In essence, the probabilistic model will take into account the traits of drivers (such as age, sex, years of driving experience, etc.), the surroundings (weather, traffic density, etc.), and other variables that may be relevant when creating the driving model. The tool used will be Bayesian networks, since they allow for the establishment of relationships of dependence between the different variables and the determination of the response during driving depending on its characteristics. In this way, different driver profiles will be established (e.g., very aggressive or very cautious) and models will be created regarding the chances of responding in one way or another to the manoeuvres during driving.
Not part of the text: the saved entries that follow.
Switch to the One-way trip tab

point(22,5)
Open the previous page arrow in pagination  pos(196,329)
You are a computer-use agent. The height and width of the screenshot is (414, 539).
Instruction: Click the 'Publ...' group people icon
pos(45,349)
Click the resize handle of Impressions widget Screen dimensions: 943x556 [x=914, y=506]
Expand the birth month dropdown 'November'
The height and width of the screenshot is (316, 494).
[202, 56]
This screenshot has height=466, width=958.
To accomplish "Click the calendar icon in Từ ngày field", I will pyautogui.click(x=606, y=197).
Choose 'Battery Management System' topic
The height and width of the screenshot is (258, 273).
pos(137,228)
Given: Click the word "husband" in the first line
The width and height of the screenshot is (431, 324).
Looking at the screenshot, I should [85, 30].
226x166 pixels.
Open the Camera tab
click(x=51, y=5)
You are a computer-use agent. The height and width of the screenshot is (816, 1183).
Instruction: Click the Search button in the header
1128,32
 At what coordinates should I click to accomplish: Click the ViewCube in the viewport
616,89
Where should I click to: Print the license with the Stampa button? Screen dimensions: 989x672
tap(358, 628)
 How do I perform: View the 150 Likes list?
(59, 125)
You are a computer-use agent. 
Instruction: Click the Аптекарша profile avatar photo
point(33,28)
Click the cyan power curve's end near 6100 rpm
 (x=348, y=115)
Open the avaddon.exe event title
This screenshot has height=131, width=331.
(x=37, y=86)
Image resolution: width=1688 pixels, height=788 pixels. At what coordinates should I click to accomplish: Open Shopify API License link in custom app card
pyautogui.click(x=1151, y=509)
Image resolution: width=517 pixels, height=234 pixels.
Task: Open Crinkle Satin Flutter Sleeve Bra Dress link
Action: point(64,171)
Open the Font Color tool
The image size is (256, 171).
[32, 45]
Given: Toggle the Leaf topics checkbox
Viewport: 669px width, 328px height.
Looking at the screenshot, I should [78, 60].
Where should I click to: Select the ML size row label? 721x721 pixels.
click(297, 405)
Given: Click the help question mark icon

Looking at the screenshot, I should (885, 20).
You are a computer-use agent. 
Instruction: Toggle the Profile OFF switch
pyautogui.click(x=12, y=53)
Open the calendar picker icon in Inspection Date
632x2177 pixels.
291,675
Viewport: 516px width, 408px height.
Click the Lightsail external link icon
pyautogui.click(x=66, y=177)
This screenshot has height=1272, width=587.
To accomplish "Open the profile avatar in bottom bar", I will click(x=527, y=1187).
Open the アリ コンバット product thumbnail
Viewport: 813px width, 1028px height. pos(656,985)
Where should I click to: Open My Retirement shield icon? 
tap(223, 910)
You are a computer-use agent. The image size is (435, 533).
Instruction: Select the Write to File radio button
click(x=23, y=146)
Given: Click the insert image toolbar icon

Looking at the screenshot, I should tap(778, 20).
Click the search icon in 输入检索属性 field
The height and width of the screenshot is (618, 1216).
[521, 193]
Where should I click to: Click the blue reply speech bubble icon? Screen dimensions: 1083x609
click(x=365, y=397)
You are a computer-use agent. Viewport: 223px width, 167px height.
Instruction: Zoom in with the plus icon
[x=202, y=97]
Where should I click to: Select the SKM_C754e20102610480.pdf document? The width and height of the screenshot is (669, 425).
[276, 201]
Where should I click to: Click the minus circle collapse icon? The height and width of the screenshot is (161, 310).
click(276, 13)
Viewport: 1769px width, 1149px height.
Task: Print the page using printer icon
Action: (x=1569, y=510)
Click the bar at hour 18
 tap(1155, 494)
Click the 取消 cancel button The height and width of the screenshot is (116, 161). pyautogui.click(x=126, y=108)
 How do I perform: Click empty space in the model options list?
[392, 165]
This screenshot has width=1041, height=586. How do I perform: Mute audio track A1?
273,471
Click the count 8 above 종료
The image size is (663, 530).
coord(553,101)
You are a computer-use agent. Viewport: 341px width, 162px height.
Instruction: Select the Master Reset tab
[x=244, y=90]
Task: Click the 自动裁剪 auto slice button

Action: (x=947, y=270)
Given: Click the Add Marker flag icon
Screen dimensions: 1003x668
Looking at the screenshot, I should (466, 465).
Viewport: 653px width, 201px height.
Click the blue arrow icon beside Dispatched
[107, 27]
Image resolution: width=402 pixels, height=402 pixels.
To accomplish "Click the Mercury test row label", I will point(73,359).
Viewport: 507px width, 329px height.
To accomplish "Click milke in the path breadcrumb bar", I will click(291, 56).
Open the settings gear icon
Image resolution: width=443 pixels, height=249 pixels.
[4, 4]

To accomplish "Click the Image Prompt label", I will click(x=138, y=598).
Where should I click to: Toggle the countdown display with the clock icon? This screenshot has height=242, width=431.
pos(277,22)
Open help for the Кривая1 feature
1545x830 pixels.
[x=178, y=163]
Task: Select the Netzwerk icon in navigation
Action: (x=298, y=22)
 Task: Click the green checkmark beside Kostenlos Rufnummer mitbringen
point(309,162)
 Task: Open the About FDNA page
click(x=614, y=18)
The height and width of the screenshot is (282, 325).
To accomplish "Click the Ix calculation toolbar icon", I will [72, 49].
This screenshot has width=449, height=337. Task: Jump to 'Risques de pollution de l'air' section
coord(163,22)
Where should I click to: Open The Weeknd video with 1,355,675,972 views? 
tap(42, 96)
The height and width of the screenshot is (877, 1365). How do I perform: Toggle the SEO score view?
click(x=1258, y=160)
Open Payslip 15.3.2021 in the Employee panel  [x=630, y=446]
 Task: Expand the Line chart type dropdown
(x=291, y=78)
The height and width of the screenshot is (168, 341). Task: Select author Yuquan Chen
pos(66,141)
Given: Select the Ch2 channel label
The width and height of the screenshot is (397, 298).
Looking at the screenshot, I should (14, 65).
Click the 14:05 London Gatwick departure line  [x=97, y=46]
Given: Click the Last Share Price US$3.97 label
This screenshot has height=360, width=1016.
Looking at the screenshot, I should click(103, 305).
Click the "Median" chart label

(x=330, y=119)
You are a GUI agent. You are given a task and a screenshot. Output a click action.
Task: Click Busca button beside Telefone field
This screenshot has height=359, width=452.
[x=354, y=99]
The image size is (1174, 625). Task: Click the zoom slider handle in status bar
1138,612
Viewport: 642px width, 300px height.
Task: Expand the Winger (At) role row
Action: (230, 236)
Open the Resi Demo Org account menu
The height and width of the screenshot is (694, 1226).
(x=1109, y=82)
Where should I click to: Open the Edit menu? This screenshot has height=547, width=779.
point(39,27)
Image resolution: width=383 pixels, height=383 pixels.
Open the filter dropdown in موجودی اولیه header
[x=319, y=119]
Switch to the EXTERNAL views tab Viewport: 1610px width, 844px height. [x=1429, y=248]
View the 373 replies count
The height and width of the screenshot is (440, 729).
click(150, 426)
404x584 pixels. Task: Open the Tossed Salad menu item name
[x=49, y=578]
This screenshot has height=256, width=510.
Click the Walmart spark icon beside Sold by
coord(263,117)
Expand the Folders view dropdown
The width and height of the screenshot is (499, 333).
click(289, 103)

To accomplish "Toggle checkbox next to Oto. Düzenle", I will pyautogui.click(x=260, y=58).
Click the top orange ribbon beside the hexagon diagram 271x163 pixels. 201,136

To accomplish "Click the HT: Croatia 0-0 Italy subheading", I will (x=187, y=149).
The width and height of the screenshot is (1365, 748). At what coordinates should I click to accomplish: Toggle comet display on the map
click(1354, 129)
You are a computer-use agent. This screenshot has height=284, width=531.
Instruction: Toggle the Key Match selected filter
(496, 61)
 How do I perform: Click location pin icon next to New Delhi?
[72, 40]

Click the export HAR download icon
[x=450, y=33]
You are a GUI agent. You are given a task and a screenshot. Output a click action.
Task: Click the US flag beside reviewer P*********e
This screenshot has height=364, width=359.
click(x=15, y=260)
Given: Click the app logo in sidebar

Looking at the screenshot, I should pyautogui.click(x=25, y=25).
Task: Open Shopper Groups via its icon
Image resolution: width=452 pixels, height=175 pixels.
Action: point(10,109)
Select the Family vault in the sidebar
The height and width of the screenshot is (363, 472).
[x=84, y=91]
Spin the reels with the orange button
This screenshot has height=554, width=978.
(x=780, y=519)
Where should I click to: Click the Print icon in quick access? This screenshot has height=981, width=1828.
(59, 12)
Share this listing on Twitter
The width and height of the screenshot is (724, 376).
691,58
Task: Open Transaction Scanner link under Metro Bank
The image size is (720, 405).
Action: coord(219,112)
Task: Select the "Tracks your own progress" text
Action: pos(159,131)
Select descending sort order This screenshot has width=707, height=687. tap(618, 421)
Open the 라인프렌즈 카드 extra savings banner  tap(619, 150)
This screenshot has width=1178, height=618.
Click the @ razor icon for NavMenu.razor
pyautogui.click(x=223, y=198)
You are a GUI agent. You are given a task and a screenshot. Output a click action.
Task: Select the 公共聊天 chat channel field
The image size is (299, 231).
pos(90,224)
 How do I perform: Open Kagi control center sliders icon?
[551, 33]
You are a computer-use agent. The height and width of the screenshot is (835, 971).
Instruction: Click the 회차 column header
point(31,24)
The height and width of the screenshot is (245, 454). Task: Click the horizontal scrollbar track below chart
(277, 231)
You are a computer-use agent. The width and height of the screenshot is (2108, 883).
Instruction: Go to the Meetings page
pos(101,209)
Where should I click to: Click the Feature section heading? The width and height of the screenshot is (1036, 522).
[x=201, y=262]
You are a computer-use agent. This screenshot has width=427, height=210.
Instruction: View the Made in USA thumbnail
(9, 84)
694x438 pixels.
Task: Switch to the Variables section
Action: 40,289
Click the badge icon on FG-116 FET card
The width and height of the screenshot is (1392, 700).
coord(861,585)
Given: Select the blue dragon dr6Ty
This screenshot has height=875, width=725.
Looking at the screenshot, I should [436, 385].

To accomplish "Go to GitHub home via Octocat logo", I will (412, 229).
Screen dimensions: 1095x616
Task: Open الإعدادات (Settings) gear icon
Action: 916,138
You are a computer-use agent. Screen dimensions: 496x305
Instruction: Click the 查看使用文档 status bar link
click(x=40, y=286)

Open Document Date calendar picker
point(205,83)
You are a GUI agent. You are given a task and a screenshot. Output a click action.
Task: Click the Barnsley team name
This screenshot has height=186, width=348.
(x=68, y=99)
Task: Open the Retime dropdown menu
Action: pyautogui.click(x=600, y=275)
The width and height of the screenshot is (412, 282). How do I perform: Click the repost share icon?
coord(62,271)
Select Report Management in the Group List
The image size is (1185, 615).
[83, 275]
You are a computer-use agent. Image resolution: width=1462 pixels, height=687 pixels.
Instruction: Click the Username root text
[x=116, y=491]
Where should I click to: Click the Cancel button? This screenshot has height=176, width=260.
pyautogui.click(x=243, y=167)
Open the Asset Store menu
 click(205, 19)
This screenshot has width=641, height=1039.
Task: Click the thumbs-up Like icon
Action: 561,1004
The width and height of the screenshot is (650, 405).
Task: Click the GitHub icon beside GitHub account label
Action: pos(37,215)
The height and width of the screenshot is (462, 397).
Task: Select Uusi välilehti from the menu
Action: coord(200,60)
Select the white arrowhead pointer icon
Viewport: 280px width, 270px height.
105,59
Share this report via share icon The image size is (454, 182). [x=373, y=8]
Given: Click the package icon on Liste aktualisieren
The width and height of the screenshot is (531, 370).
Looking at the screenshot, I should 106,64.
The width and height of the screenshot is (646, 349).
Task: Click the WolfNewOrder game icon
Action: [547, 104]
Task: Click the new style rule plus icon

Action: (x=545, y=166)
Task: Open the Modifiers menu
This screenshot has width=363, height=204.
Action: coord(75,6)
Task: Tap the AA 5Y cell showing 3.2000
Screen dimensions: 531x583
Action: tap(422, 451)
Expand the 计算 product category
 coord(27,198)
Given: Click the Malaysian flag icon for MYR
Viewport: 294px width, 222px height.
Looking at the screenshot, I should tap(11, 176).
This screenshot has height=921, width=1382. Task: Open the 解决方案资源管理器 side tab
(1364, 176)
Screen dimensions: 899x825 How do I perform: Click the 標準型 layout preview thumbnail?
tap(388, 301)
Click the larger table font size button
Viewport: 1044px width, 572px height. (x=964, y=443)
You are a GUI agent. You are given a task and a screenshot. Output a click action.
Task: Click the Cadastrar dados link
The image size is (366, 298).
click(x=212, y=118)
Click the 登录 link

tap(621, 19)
These profiles will have the chance of being incorporated into simulators, helping develop driving environments that mimic reality much more closely than the currently existing ones.

Results from the project will be available for the academia and the industry through an open-source data HUB. They will also be implemented into CARLA, an open-source self-driving simulator.

The Horizon Europa BERTHA project launched in late 2023 in Valencia and has received €7,981,799.50 from the European Commission in order to develop this driver behaviour model.

The need for a driver behaviour model in the industry of Connected, Cooperative and Automated Mobility presents important opportunities for the European Union. However, its deployment requires of new tools that allow for the design and analysis of components of autonomous vehicles, together with their digital validation and a common language between suppliers and manufacturers.

One of the main shortcomings is the lack of a validated and science-based driver behaviour model that covers the aspects of human driving performance, allowing for the understanding and testing of the interaction between connected autonomous vehicles (CAV) with other vehicles in a safer and more predictable manner from a human perspective. Thus, the currently developing model could guarantee the digital validation of autonomous vehicles’ components and, if t is incorporated into the software of ECUs (Engine Control Unit, the “brain” of a vehicle), it could generate a more human-like response in these vehicles, improving then their acceptance.

To provide for this need, the BERTHA project will develop this driver behaviour model (DBM) based mainly on Bayesian networks.

BERTHA will also develop a methodology that will share the model with the scientific community to aid its growth. In addition, its results will include a set of interlinked demonstrators to showcase the DBM approach as a reference for designing human-like, easily predictable and acceptable behaviour of automated driving functions in mixed traffic scenarios.

The BERTHA Project group is comprised of 14 partners from 6 different countries, coordinated by the Instituto de Biomecánica de València (IBV – Biomechanics Institute of Valencia). The partners of this project are the Universitat de València (ES), the Vedecom Institute (FR), Université Gustave Eiffel (FR), German Research Center for Artificial Intelligence (DE), Computer Vision Center (ES), Altran Deutschland (DE), Continental automotive France (FR), CIDAUT Foundation (ES), Austrian Institute of Technology (AT), Europcar International (FR), FI Group (PT), Panasonic automotive Systems Europe (DE) and the Korea Transporte Institute (KOTI).